• **Task instructions**: Copy out the records below line for line, omitting the pictures.

• **Items from a dataset**:

********************

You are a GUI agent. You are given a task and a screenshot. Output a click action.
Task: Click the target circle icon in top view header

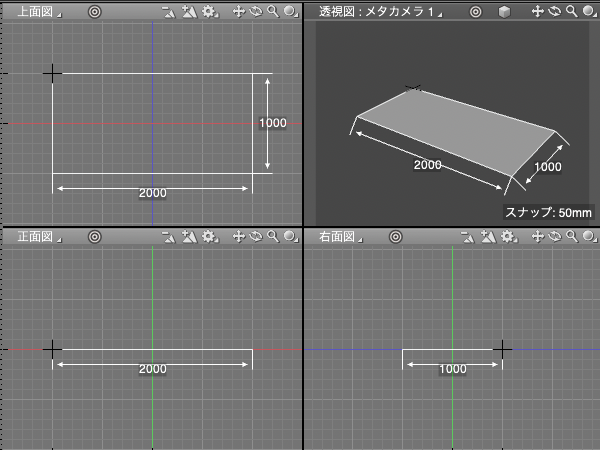click(94, 12)
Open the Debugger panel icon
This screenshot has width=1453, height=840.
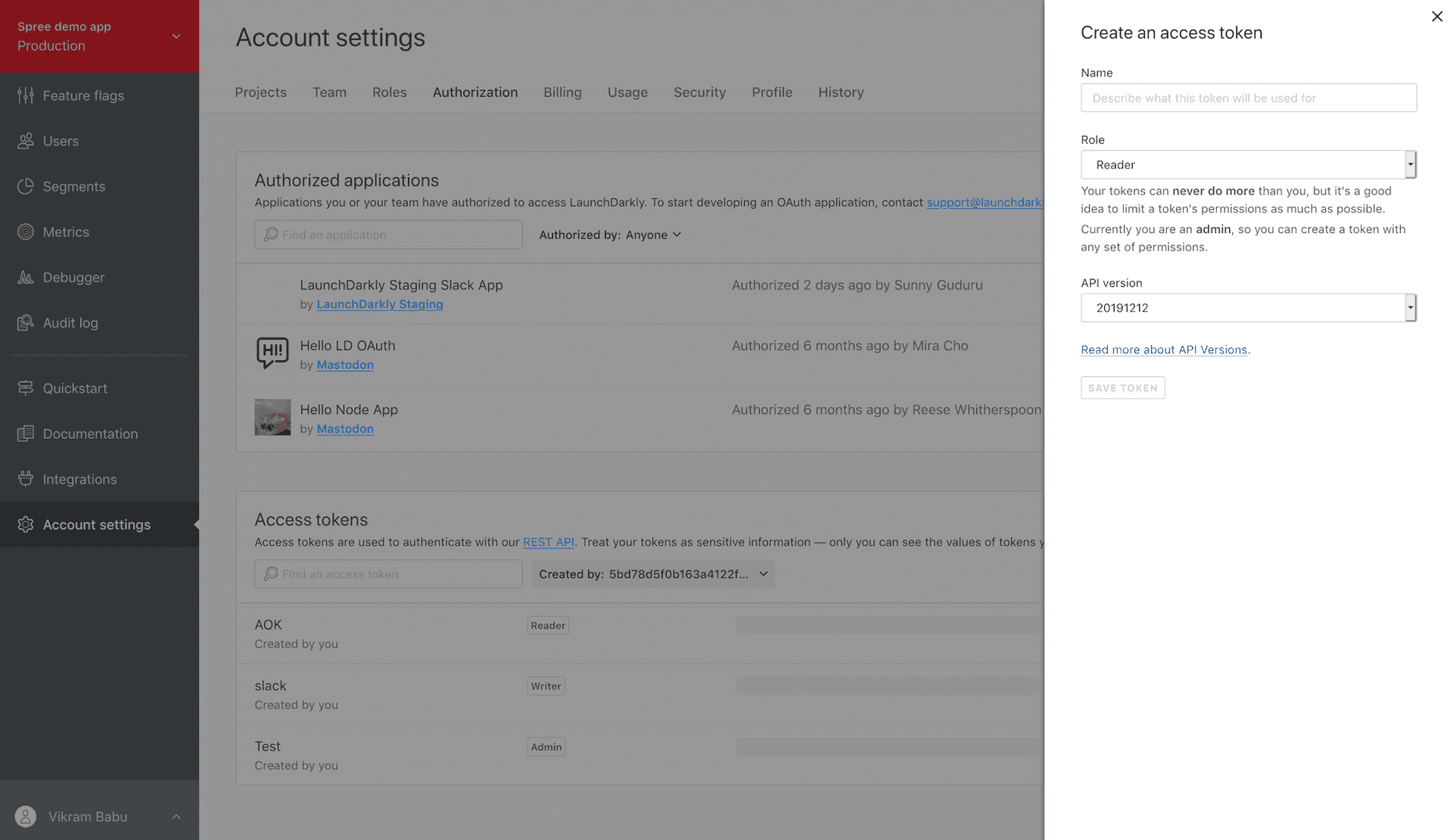[x=26, y=277]
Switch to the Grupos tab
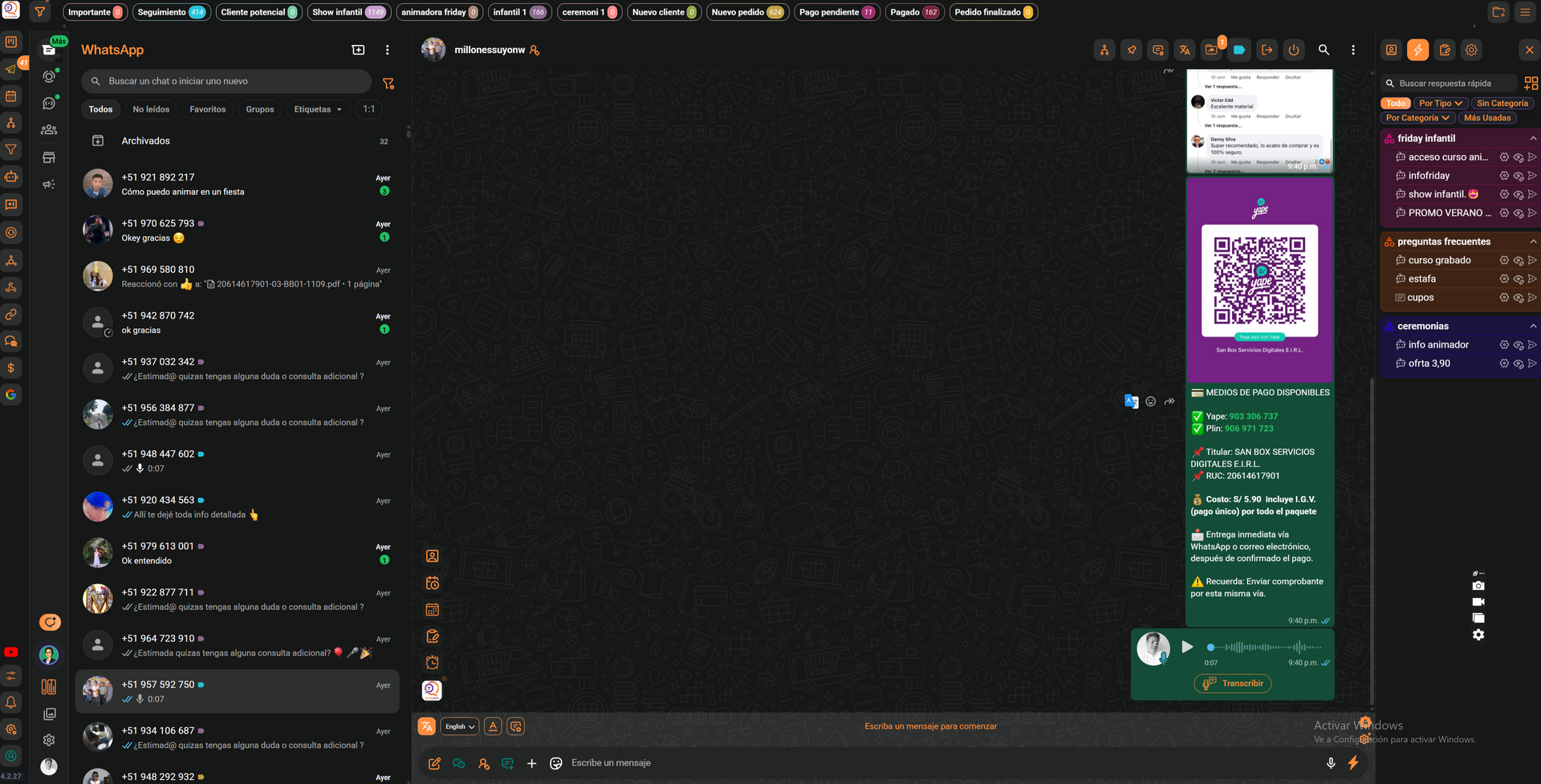Screen dimensions: 1541x784 (x=259, y=109)
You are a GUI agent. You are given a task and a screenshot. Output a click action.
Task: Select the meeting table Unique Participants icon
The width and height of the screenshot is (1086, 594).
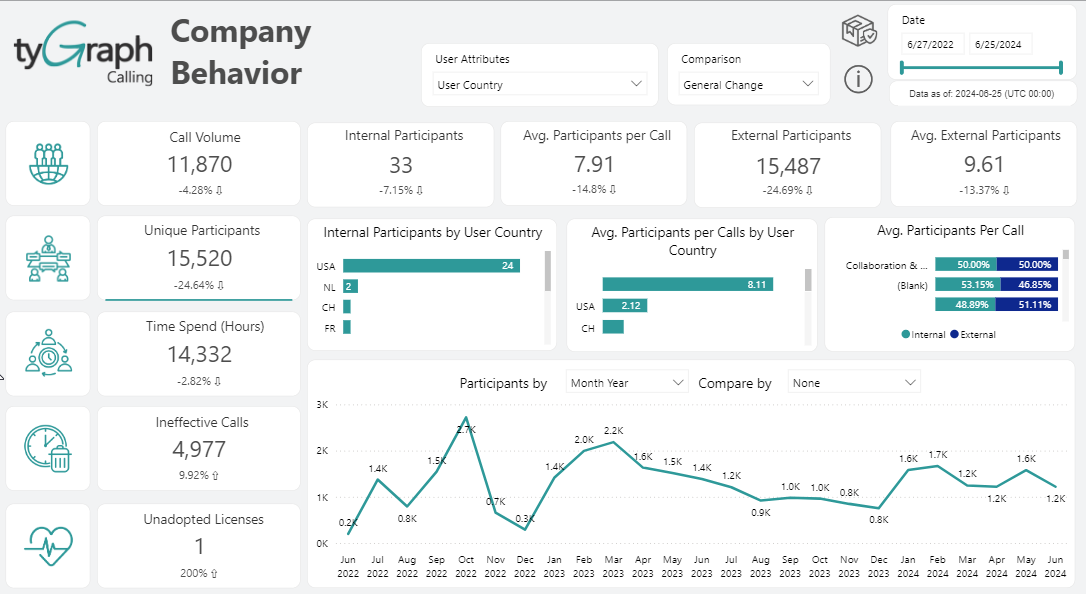coord(48,258)
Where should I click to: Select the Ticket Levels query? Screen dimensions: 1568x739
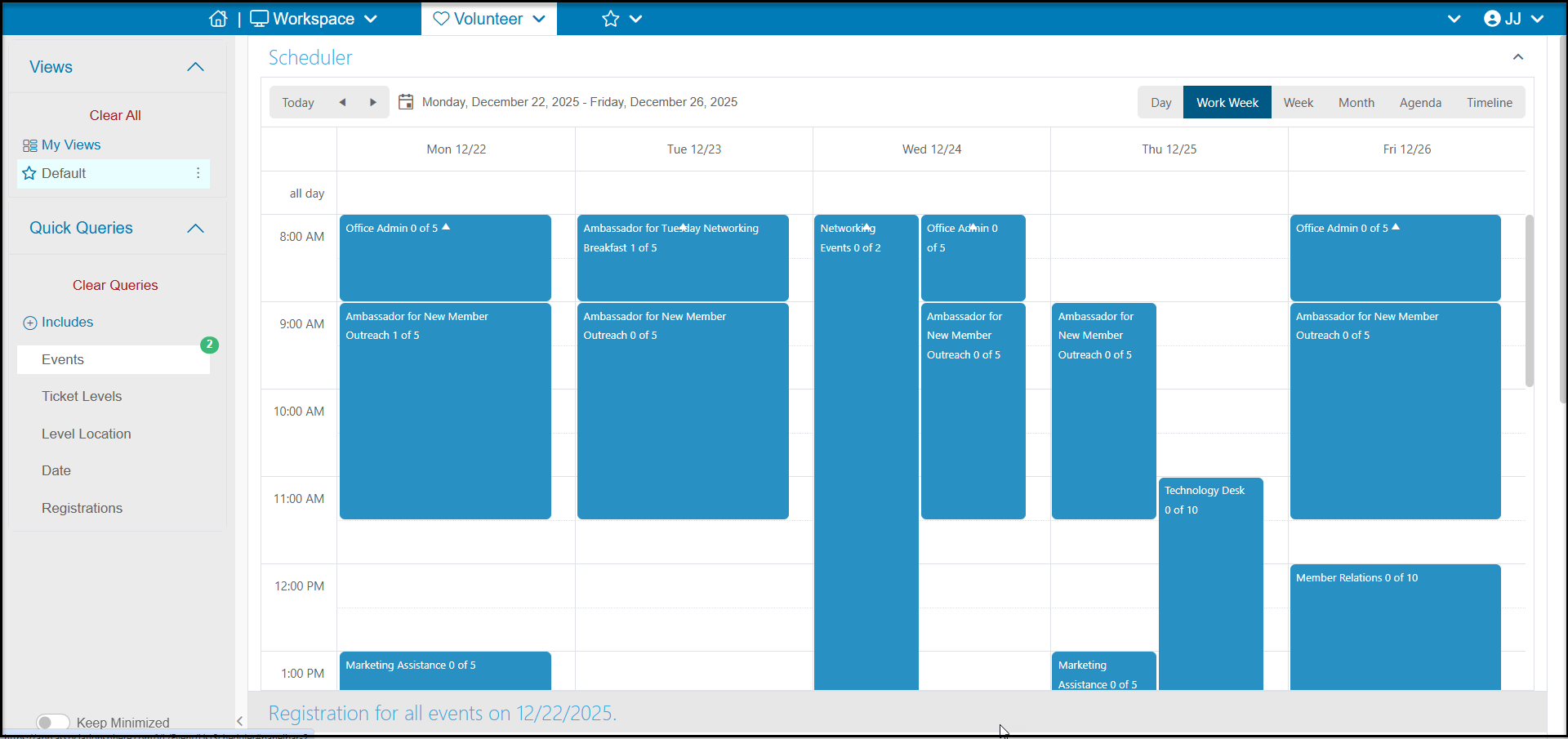[x=82, y=396]
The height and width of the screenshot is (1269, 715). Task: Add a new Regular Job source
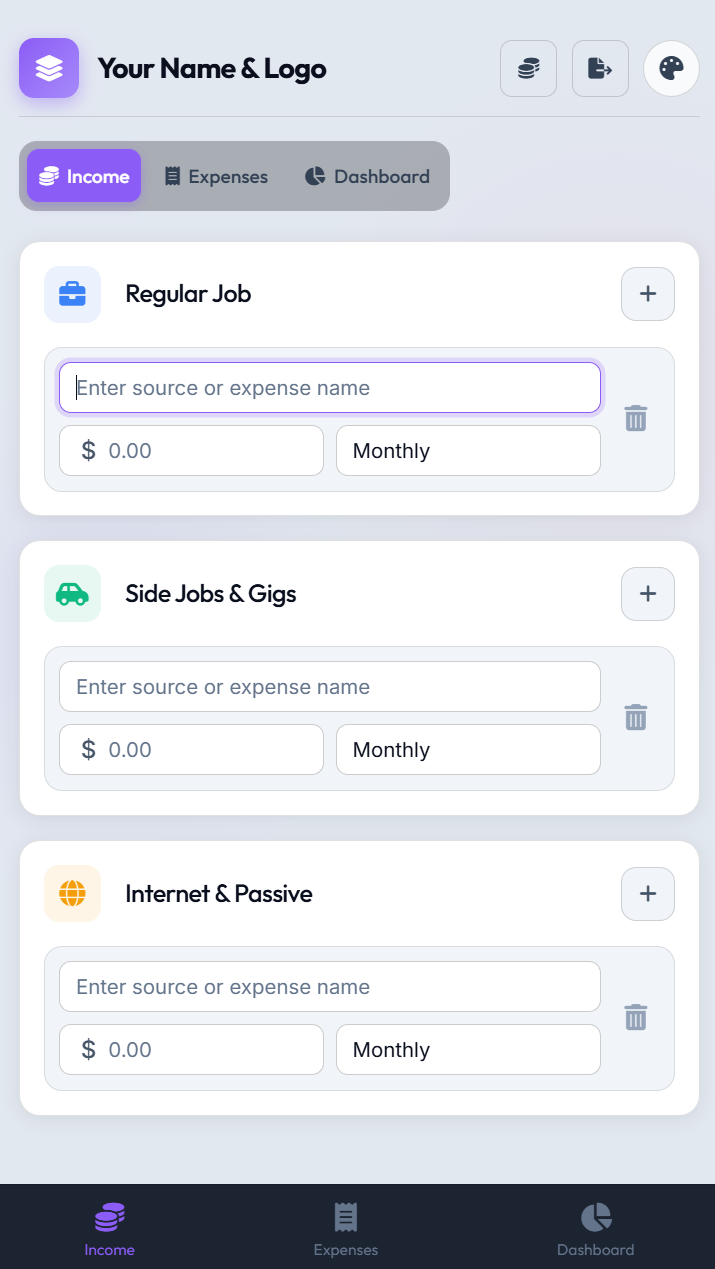(648, 294)
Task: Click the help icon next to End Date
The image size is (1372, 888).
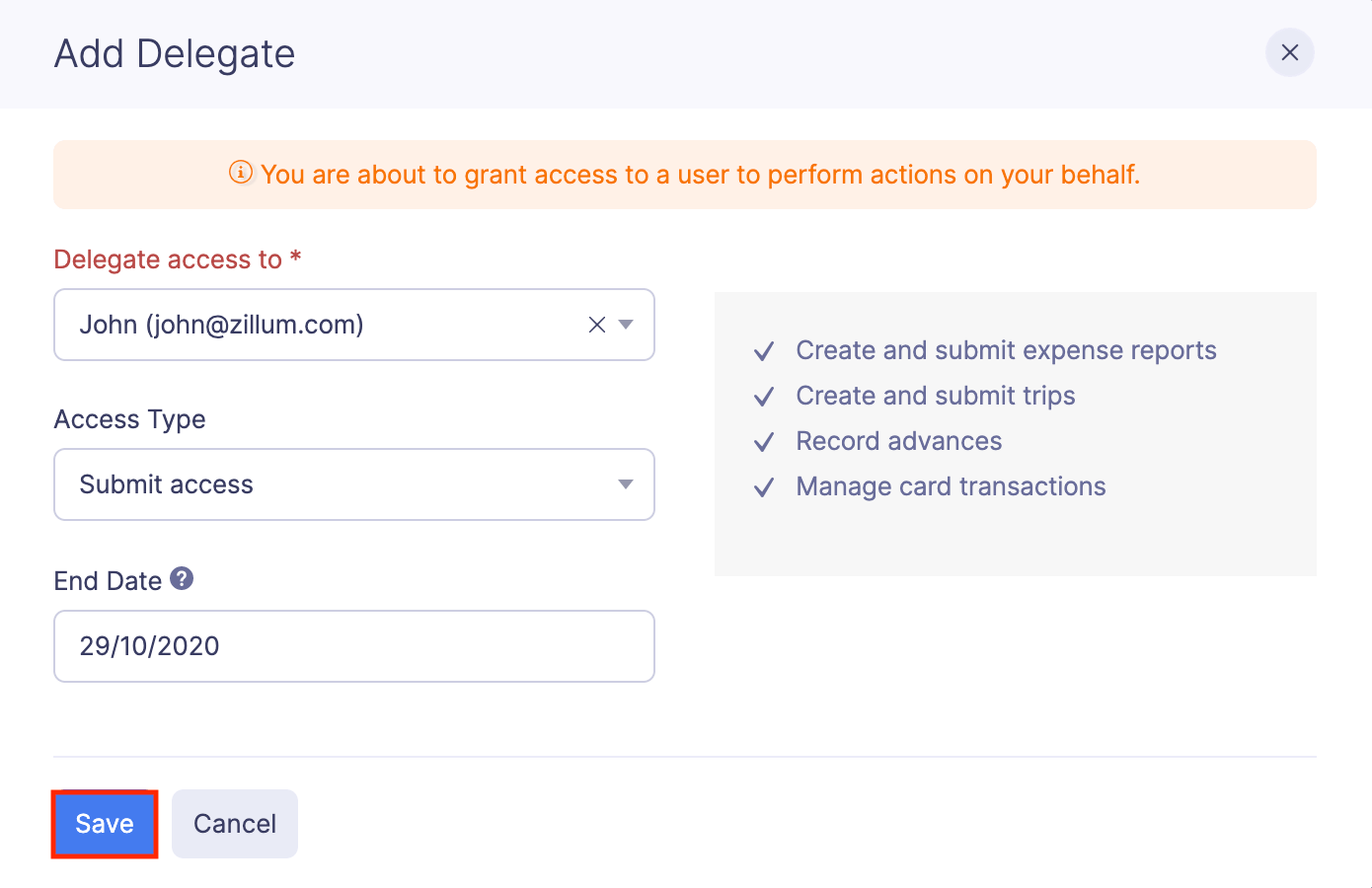Action: 182,578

********************

• **Answer in full**:
You are a GUI agent. You are given a task and a screenshot. Output a click action.
Task: Click the target circle icon in top view header

click(94, 12)
Open the Debugger panel icon
This screenshot has width=1453, height=840.
[x=26, y=277]
Switch to the Grupos tab
Screen dimensions: 1541x784 (x=259, y=109)
You are a GUI agent. You are given a task and a screenshot. Output a click action.
Task: Select the meeting table Unique Participants icon
The width and height of the screenshot is (1086, 594).
coord(48,258)
Where should I click to: Select the Ticket Levels query? Screen dimensions: 1568x739
[x=82, y=396]
The height and width of the screenshot is (1269, 715). Task: Add a new Regular Job source
(648, 294)
Task: Click the help icon next to End Date
The image size is (1372, 888).
Action: 182,578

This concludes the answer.